Humanos somos todos


Por Juan Luis Arsuaga / codirector del Proyecto Atapuerca

Recibir el sello de Patrimonio de la Humanidad implica que un bien material o inmaterial se considera mundial y que todo ser humano, por el mero hecho de serlo, puede sentir que le pertenece. Así pues, la catedral de Burgos, aunque es de los burgaleses en primer lugar, también es de los japoneses y de los peruanos, por ejemplo. Ser burgalés conlleva una responsabilidad muy grande, como es la de preservar este bien para que lo conozca y aprecie cualquier visitante de la ciudad. Lo mismo le pasa al burgalés cuando viaja a Japón o Perú, porque también puede sentirse heredero de los bienes catalogados en esos países como patrimonio mundial, sean Kioto o Machu Picchu. Son todos un legado de las generaciones anteriores y que la presente tiene la obligación de preservar.

Todas las lenguas que se hablan en la Tierra, sean o no la nuestra, también son Patrimonio de la Humanidad. Por ello considero cercano a Shakespeare, Dickens, Jane Austin, Salinger, Tolkien, Goethe, Tolstoi, Flaubert, Rosalía de Castro, Pessoa, Dante o Kavafis, aunque no escribieran en mi lengua. Y concibo como míos también a Miguel Ángel y Caravaggio, a Turner y Vermeer, a Van Gogh y Cézanne y a tantos otros artistas que no nacieron en mi país.

Sin embargo, hay una diferencia importante entre Atapuerca y los otros lugares Patrimonio de la Humanidad que no están relacionados con la evolución humana. Y es que, aunque los disfrutemos todos, el resto de bienes son parciales en el sentido de que pertenecen a una cultura, una región o una época de la historia. El Partenón es de todos, sin duda, como lo son las pirámides de Egipto, pero los construyeron griegos y egipcios clásicos, no chinos ni mayas.

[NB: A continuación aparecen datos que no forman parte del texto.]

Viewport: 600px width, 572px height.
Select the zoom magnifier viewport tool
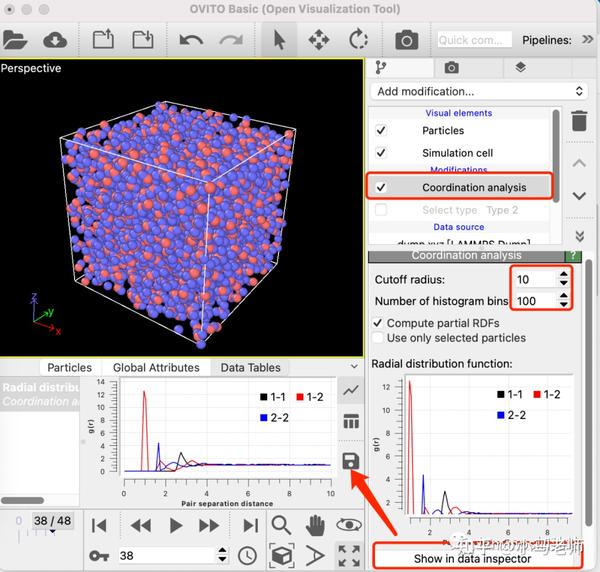pos(281,525)
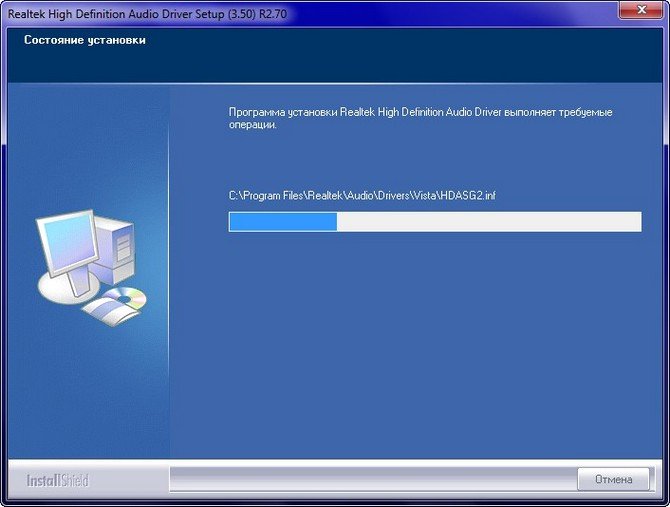Click the left sidebar panel above the illustration
Screen dimensions: 670x507
click(x=88, y=145)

Atapuerca, en cambio, es universal, porque nos habla de las raíces comunes de todos los seres humanos, antes de que hubiera indios, rusos, turcos, chilenos o finlandeses. De nuestros antepasados más antiguos descendemos todos los pobladores del planeta sin distinción de naciones. Cada uno de nosotros venimos en último extremo de África, pero ya hace más de un millón de años que Europa también participa del gran tráfico de genes de la evolución humana. Y esto lo sabemos gracias a Atapuerca y a los descubrimientos que se están llevando a cabo allí.

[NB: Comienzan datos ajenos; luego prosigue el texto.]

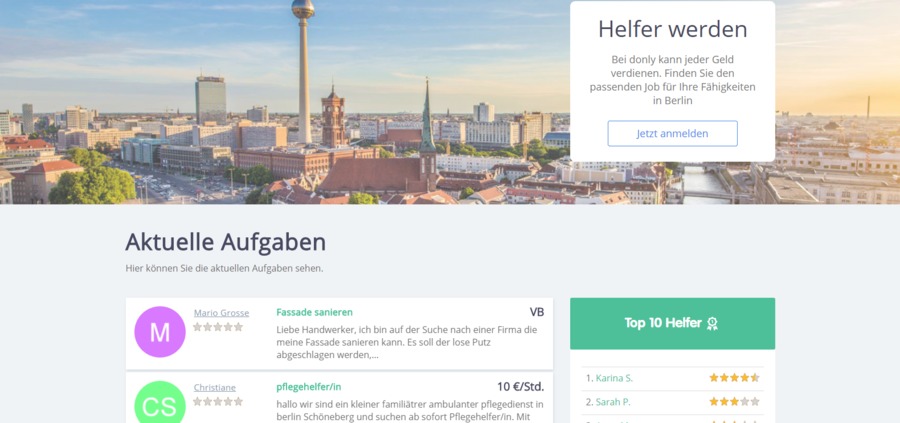The height and width of the screenshot is (423, 900).
Task: Click Mario Grosse's empty star rating
Action: tap(218, 327)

En los últimos veinte años, el tiempo transcurrido desde que Atapuerca fuera incluida en la lista de los bienes Patrimonio de la Humanidad, los científicos y la sociedad burgalesa y de la comunidad de Castilla y León no han estado ociosos. Los yacimientos, viejos de más de un millón de años, están todavía muy vivos. Se ha continuado excavando e investigando para saber más, como debe hacerse con estos lugares privilegiados. La declaración de hace dos décadas no fue el final de un proceso, sino un impulso decisivo para seguir trabajando y aportando más riqueza al acervo común.

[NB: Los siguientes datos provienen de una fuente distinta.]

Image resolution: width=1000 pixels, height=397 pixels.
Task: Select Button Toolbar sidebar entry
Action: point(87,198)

No solo se han descubierto más fósiles, sino también más yacimientos, y ahora Atapuerca es mucho más grande y más importante de lo que lo era cuando fue elevada a la máxima categoría de protección, porque este sitio no ha cesado de crecer; no ha parado ni siquiera durante la pandemia del coronavirus.

Cada vez son más visitadas sus cuevas. Además, hace diez años se inauguró el gran Museo de la Evolución Humana, que está a la altura de los mejores del mundo, como corresponde a tan excepcionales descubrimientos. A juzgar por el dinamismo que muestra, Atapuerca es muy joven, con mucho futuro por delante.

Pero también un sueño: el de contribuir desde las raíces a nutrir a la humanidad entera. Los yacimientos de la Sierra muestran unos valores de fraternidad y solidaridad universales, de respeto al planeta y a su biodiversidad, y de serenidad en estos momentos de aflicción de todos los seres humanos, ahora que el dolor también se ha globalizado. Y, por qué no, también de optimismo, porque el Proyecto Atapuerca es la constatación de que trabajando con convicción y con altura de miras no hay sueño imposible.